Chapter 1

Valley of the Kings

1492 BC


“THIS IS FAR ENOUGH! Stop right here.”

More than five hundred prisoners halted their march toward Thebes in a great field situated two miles from the city. A contingent of the palace guard watched over them in the sweltering midday sun. Not that it was necessary. The emaciated prisoners’ feet were bound with leather cord that was just long enough for them to frog walk; they could not run.

And even if they had tried to escape, their arms were tied behind their backs at the wrist and elbow.

They wouldn’t get far, and the punishment would be swift and brutal.

Ineni, the well-regarded royal architect, watched over the sad scene. He knew these men well. They had just spent five years in a remote valley, excavating a new burial place for Tuthmosis I.

By day they had endured withering summer heat and surprisingly frigid blasts of desert cold that sometimes strafed the valley.

At night they had slept under a sky shot through with stars.

It had been more than a thousand years since Cheops had built his great pyramid up the Nile in Giza. As grand and awe-inspiring as they were, pyramids turned out to be beacons of temptation for every local thief and blasphemous tomb robber. There wasn’t a single one that hadn’t been looted. Not one.

But the ingenious Ineni believed he had the solution to the pyramid problem. Using the slave labor provided by these prisoners, he had carved a secret burial chamber for Tuthmosis I. The aging pharaoh was sick and near death, so the timing of the tomb’s completion was perfect. Not merely a makeshift cave, the tomb contained several tunnels, hallways, and a half dozen rooms. The pharaoh’s stone sarcophagus would reside precisely in the center, in the largest, most luxurious room.

True, Ineni thought, brushing a bead of sweat from his eyebrow, such an underground tomb was hardly as grand as a soaring pyramid. But in many ways it was better. The walls were smooth to the touch and painted with vivid scenes from the pharaoh’s life-both the one he had just lived and the glorious one yet to come.

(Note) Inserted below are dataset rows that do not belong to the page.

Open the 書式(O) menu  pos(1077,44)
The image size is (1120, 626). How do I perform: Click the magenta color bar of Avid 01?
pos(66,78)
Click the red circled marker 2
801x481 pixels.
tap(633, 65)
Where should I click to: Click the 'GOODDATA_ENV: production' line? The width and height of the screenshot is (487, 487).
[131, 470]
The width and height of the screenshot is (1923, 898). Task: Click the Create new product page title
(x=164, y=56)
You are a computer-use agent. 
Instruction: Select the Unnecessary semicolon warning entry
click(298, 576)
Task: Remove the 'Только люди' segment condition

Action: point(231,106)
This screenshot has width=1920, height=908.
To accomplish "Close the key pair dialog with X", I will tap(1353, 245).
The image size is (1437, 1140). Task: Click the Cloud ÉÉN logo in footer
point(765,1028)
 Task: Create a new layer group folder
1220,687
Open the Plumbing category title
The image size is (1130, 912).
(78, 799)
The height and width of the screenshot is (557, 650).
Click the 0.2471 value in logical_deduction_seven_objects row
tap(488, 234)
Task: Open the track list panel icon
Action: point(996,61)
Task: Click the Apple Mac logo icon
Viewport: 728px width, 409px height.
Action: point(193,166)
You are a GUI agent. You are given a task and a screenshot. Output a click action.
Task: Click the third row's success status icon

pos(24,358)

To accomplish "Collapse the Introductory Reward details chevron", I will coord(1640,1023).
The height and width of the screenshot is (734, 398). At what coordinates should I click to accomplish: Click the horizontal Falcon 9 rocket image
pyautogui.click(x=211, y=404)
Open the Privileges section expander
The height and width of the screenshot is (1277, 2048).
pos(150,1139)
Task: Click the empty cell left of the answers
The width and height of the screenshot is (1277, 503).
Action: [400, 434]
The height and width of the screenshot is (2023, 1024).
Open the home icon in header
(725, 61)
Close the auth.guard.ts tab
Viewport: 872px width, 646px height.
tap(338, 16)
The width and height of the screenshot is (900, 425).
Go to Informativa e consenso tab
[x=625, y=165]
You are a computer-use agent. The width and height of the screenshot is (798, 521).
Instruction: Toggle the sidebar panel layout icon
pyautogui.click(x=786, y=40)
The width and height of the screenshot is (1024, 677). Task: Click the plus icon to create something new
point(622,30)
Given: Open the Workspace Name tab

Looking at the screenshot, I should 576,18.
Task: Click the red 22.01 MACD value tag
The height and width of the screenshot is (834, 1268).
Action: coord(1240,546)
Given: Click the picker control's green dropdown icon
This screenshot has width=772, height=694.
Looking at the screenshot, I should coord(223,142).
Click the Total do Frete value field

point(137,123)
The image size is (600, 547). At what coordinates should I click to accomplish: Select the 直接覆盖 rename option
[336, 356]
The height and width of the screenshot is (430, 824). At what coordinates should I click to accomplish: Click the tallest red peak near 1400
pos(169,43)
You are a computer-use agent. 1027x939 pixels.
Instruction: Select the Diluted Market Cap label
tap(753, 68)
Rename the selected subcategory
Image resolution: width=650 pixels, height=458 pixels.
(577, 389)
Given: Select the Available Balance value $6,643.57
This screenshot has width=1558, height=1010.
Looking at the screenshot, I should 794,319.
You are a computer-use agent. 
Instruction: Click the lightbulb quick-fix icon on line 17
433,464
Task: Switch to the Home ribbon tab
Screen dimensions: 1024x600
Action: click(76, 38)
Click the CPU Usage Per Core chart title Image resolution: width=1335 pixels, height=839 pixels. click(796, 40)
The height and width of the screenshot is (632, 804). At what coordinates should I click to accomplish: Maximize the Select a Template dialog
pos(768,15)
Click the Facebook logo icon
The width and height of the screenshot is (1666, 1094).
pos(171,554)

Most important, the pharaoh would be undisturbed. Hopefully, for all eternity. At least that was what most Egyptians believed happened when a pharaoh was put to rest.

Ineni liked the design so much that he was already working on a similar tomb for himself. “I superintended the excavations of the cliff tomb of His Majesty,” Ineni had written on the walls of his own burial chamber-it was the architect’s way of bragging to those in the afterworld-“Alone, no one seeing, no one hearing.”

Of course, he hadn’t been totally alone. The prisoners had done their part. He had gotten to know the Nubians. He’d heard about their wives and children and knew that the men cherished their families with the same passion that he loved his. Some of the prisoners had become his friends.

After the tomb for Tuthmosis I was sealed and the entry concealed with stone, he had marched the men away from the area-a place that one day would simply be known as the Valley of the Kings, because so many other pharaohs would choose Ineni’s architectural contrivance as a means of hiding their final resting places.

Ineni scanned the faces of the prisoners. They knew the location of the pharaoh’s secret tomb, and that was unacceptable. The architect turned away from the men, then signaled to the guards.

“Do what must be done. Be merciful. Do it quickly. These are good men.”

And so the bloody slaughter of the prisoners began. Their screams rose to the heavens, and Ineni hoped that the many gods of Egypt approved of his difficult but necessary decision.